The effective reduction of delayed
cerebral ischemia (DCI), a main contributor for poor outcome following
aneurysmal subarachnoid hemorrhage (SAH), remains challenging. Previous clinical trials on systemic pharmaceutical treatment of SAH mostly failed to improve outcome, probably because of insensitive pharmaceutical targets and outcome measures, small sample size, insufficient subarachnoid drug concentrations and also detrimental, systemic effects of the experimental treatment per se. Interestingly, in studies that are more recent, intrathecal administration of
nicardipine pellets following surgical
aneurysm repair was suggested to have a beneficial effect on DCI and neurological outcome.

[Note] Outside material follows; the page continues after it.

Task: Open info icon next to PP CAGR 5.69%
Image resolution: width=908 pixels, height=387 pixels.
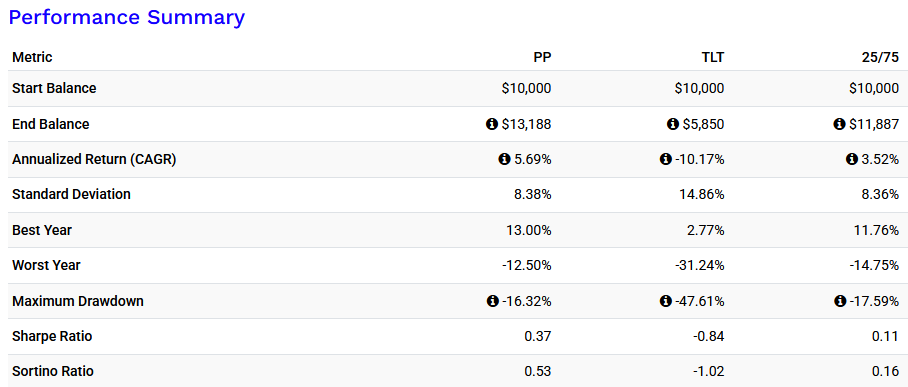Action: [x=504, y=159]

However, this positive effect remained restricted to patients who were treated surgically for a
ruptured aneurysm. Because of the favorable results of the preclinical data on DCI and neurological outcome in the absence of neurotoxicity or systemic side effects, we are initiating clinical trials. The PROMISE (Prolonged Release
nimOdipine MIcro particles after
Subarachnoid hemorrhage) trial is designed as an unblinded, nonrandomized, single-center, single-dose, dose-escalation safety and tolerability phase 1 study in patients surgically treated for aSAH and will investigate the effect of intracisternal
EG-1962 administration. The NEWTON (
Nimodipine microparticles to Enhance recovery While reducing TOxicity after
subarachNoid hemorrhage) trial is a phase 1/2a multicenter, controlled, randomized, open-label, dose-escalation, safety, tolerability, and pharmacokinetic study comparing
EG-1962 and
nimodipine in patients with aneurysmal SAH.